Work instructions >> Search the entries below for "computer" and copy each matching line.

● ● ● ● ● ● ●

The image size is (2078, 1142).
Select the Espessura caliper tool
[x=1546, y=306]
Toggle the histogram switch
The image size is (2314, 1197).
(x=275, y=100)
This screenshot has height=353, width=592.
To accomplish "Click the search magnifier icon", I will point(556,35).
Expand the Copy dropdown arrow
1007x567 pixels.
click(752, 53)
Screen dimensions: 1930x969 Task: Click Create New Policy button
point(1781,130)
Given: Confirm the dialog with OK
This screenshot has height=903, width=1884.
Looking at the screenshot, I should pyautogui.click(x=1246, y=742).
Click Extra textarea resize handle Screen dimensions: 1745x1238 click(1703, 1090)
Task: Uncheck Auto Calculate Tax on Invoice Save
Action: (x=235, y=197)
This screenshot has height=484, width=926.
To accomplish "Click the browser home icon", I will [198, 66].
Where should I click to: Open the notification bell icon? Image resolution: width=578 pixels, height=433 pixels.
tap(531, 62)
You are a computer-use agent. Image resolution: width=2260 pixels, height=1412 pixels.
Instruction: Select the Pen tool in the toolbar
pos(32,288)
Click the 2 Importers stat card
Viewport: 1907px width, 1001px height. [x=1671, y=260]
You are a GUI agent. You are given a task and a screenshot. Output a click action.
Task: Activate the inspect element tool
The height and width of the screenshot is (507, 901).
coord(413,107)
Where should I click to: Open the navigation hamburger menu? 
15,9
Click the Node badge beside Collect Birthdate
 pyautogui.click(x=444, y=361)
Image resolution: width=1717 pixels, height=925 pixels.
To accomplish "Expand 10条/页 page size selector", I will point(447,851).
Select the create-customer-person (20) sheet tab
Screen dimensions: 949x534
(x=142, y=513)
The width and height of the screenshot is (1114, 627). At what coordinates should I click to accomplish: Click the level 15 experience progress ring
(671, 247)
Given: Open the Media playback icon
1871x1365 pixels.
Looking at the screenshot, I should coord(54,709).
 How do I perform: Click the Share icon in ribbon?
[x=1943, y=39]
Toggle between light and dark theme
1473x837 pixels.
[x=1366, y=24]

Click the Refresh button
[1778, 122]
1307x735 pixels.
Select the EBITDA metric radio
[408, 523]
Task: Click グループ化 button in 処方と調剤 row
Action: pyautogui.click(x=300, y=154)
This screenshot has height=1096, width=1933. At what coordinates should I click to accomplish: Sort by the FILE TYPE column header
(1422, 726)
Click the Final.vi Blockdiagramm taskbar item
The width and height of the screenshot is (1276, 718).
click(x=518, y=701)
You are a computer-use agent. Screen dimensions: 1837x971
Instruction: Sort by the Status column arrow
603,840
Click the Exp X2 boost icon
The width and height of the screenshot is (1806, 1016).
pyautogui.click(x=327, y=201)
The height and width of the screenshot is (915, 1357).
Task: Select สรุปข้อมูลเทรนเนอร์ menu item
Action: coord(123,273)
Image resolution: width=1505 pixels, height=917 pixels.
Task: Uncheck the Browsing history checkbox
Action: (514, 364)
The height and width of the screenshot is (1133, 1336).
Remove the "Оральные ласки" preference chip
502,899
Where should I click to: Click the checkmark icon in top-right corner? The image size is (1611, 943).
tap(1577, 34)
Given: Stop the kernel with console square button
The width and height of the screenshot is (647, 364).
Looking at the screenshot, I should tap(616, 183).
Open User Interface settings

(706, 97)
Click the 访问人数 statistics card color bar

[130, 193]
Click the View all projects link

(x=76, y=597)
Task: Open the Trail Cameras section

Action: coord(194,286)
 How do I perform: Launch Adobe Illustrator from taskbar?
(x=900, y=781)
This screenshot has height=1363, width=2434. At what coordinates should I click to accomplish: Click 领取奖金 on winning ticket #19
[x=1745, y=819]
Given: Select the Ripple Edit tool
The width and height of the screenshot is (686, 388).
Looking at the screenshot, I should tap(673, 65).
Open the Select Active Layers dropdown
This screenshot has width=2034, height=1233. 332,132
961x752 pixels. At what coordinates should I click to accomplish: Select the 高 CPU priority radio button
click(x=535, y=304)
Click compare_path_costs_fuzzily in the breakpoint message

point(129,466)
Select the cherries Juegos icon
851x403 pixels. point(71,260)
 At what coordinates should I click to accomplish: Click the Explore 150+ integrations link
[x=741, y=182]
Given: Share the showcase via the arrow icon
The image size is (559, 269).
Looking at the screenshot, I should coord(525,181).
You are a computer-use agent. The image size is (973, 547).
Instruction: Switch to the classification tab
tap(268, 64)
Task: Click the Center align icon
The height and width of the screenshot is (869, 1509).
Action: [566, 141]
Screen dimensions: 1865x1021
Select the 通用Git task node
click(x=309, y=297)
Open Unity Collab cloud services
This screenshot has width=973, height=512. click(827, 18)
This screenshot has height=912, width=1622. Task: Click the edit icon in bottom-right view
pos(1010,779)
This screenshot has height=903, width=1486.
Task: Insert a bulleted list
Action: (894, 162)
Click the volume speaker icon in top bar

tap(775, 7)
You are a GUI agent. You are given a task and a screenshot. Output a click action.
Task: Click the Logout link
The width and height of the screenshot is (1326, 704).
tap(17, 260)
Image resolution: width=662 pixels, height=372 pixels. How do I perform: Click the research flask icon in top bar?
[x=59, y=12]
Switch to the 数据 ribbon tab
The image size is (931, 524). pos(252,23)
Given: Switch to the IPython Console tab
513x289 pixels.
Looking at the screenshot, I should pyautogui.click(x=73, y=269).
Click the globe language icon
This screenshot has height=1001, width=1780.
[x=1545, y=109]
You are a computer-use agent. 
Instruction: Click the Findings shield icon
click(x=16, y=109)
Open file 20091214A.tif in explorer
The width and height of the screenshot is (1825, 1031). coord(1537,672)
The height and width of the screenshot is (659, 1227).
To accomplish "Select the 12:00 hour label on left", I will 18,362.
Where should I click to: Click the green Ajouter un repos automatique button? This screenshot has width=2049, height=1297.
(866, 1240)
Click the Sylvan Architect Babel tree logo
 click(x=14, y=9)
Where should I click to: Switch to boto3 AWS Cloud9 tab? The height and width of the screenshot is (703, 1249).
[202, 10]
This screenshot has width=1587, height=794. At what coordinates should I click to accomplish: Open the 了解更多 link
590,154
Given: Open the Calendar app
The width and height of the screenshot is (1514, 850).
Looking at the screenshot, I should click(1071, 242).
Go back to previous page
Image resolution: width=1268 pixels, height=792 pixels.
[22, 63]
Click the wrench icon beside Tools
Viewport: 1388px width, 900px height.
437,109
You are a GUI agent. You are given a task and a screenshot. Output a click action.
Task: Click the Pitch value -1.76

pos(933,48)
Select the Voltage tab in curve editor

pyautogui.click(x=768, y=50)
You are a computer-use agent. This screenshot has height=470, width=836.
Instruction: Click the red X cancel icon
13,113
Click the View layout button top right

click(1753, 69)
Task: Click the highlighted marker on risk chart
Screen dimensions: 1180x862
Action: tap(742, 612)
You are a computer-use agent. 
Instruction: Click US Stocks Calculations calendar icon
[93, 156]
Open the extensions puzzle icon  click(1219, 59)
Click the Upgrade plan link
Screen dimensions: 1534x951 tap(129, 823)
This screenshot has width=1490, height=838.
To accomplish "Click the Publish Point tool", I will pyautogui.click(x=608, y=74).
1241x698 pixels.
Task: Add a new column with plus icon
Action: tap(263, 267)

● ● ● ● ● ● ●

Answer below >>
You are a computer-use agent. Image resolution: width=2260 pixels, height=1412 pixels.
You are a computer-use agent. Screen dimensions: 1837x971
You are a computer-use agent. The image size is (973, 547).
You are a computer-use agent. 
You are a computer-use agent. This screenshot has height=470, width=836.
You are a computer-use agent. 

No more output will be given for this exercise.